Все вокруг Скуратова так и покатились со смеху.
– Да потом еще раз работал, уж здесь, – продолжал с чрезвычайным хладнокровием Скуратов, – Степану Федорычу Поморцеву, поручику, головки приставлял.
– Что ж он, доволен был?
– Нет, братцы, недоволен. На тысячу лет обругал да еще коленком напинал мне сзади. Оченно уж рассердился. Эх, солгала моя жизнь, солгала каторжная!
Погодя того немножко,
Ак-кулинин муж на двор…
– неожиданно залился он снова и пустился притопывать, вприпрыжку ногами.
– Ишь, безобразный человек! – проворчал шедший подле меня хохол, с злобным презрением скосив на него глаза.
– Бесполезный человек! – заметил другой окончательным и серьезным тоном.
Я решительно не понимал, за что на Скуратова сердятся, да и вообще – почему все веселые, как уже успел я заметить в эти первые дни, как будто находились в некотором презрении? Гнев хохла и других я относил к личностям. Но это были не личности, а гнев за то, что в Скуратове не было выдержки, не было строгого напускного вида собственного достоинства, которым заражена была вся каторга до педантства, – одним словом, за то, что он был, по их же выражению, «бесполезный» человек. Однако на веселых не на всех сердились и не всех так третировали, как Скуратова и других ему подобных. Кто как с собой позволял обходиться: человек добродушный и без затей тотчас же подвергался унижению. Это меня даже поразило. Но были и из веселых, которые умели и любили огрызнуться и спуску никому не давали: тех принуждены были уважать.
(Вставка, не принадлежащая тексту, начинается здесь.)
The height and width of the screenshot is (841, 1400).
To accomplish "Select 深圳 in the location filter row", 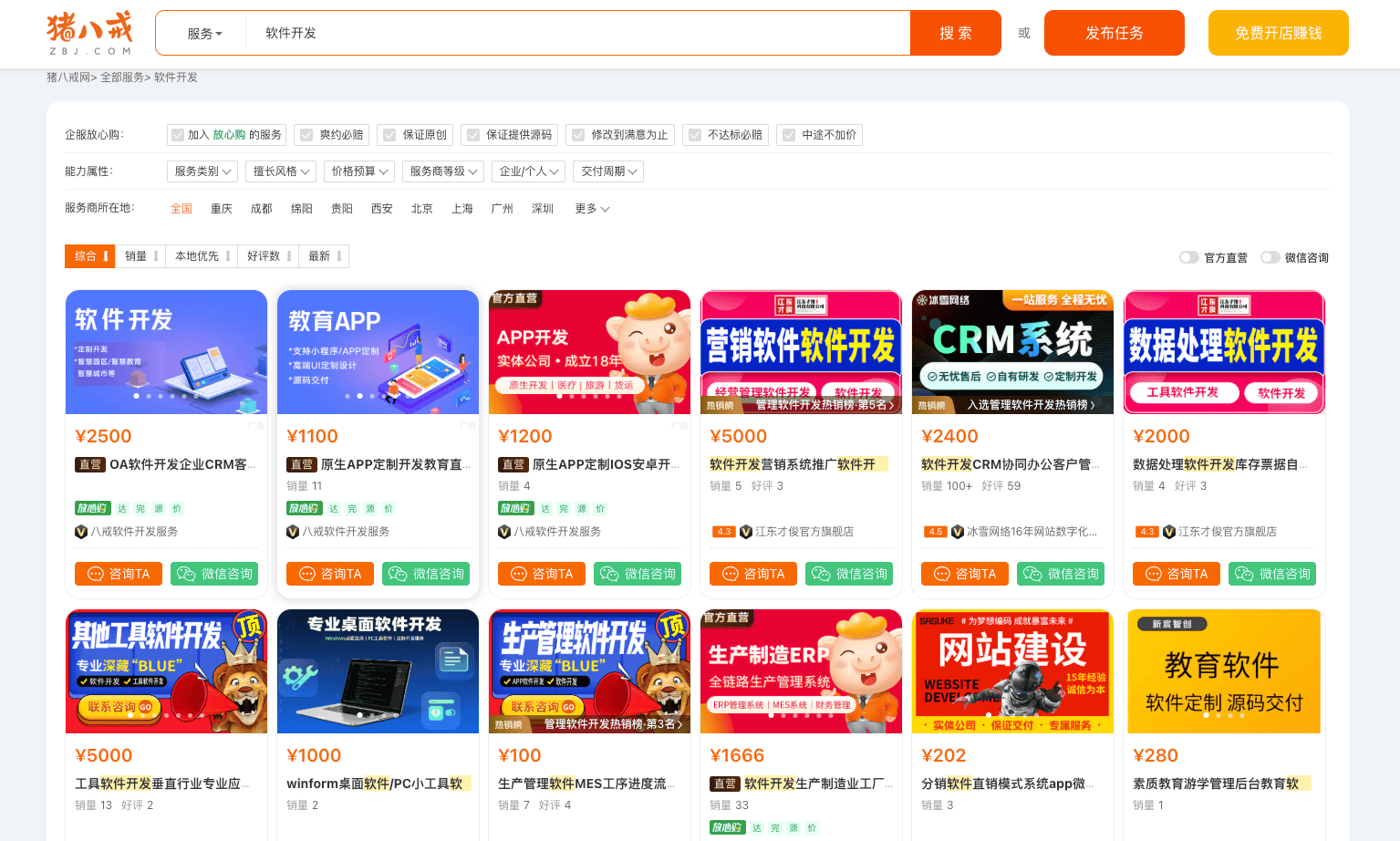I will [542, 208].
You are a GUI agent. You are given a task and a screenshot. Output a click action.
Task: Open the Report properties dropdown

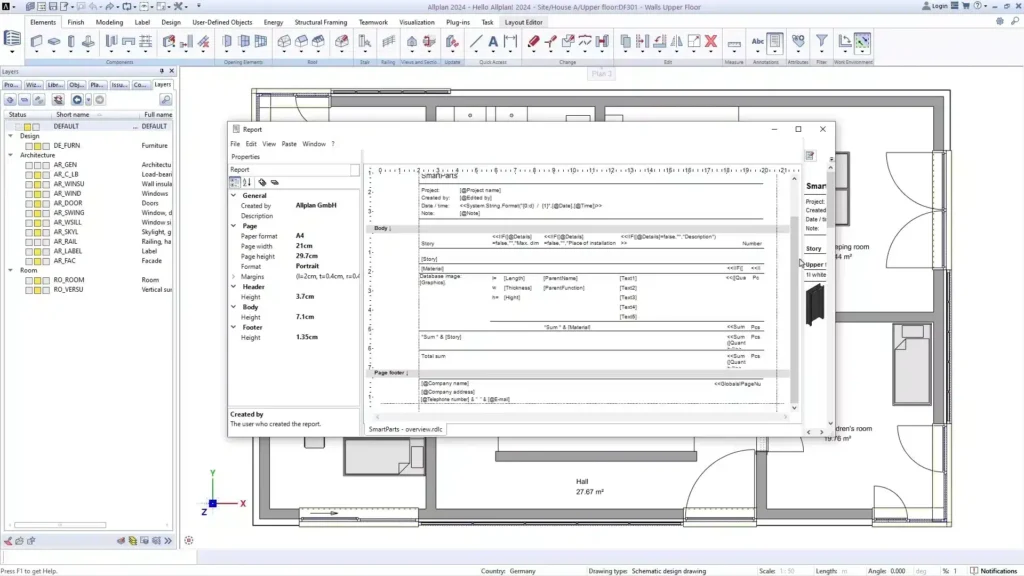pyautogui.click(x=355, y=170)
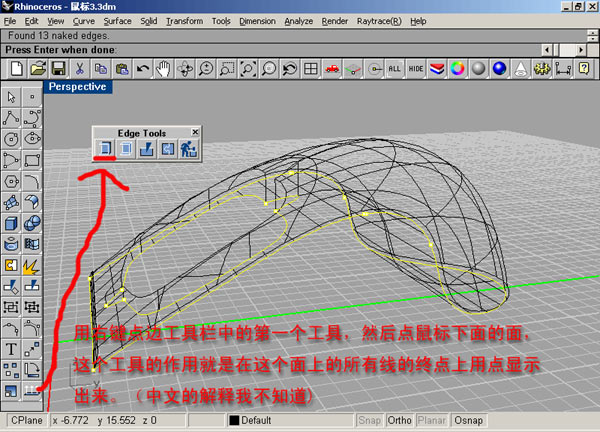The width and height of the screenshot is (600, 432).
Task: Click the Save diskette icon
Action: click(59, 68)
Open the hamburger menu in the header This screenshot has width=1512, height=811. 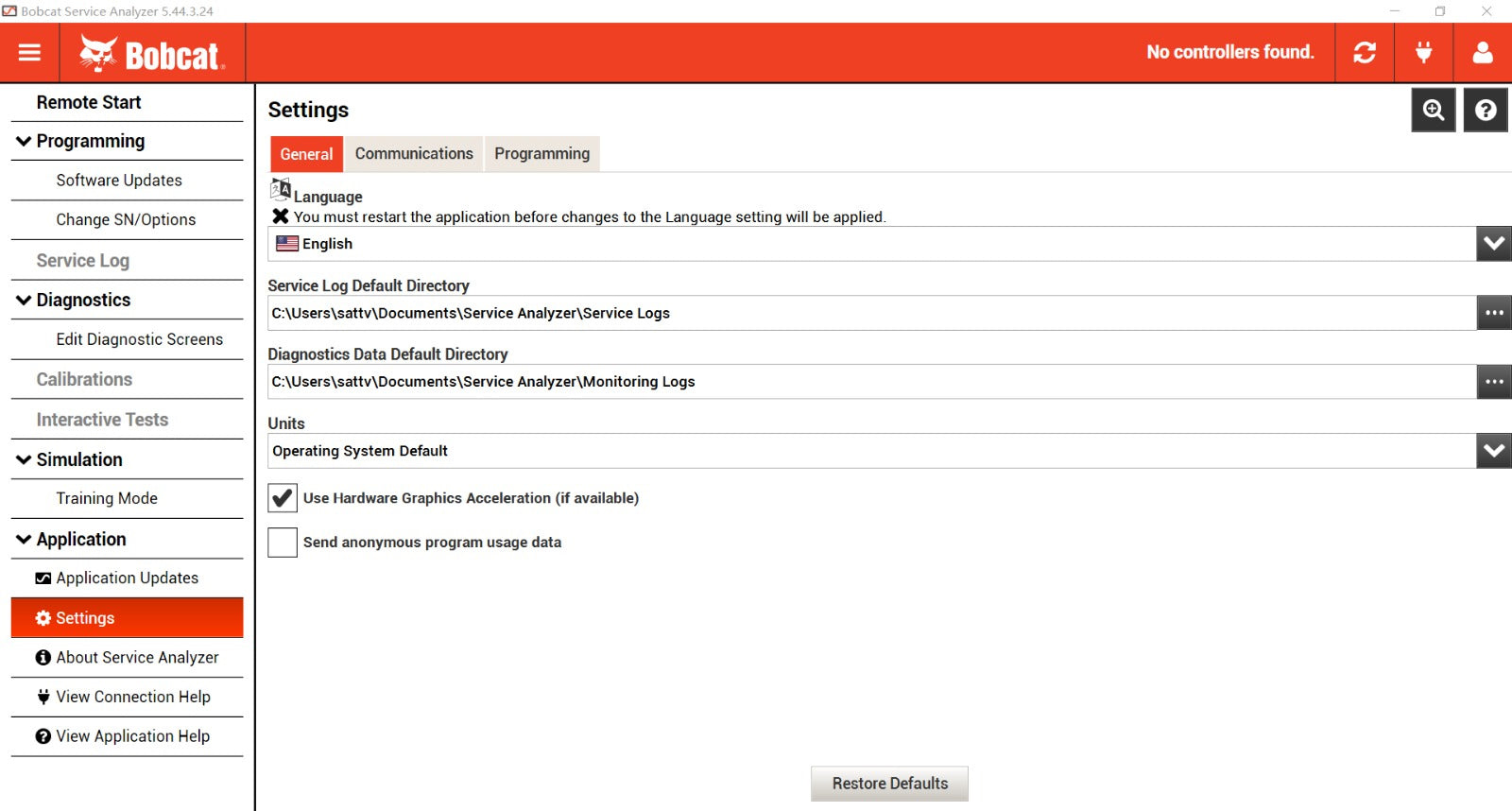coord(29,53)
Тут же, в этой же кучке людей, был один из таких зубастых, а в сущности развеселый и премилейший человек, но которого с этой стороны я узнал уже после, видный и рослый парень, с большой бородавкой на щеке и с прекомическим выражением лица, впрочем довольно красивого и сметливого. Называли его пионером, потому что когда-то он служил в пионерах; теперь же находился в особом отделении. Про него мне еще придется говорить.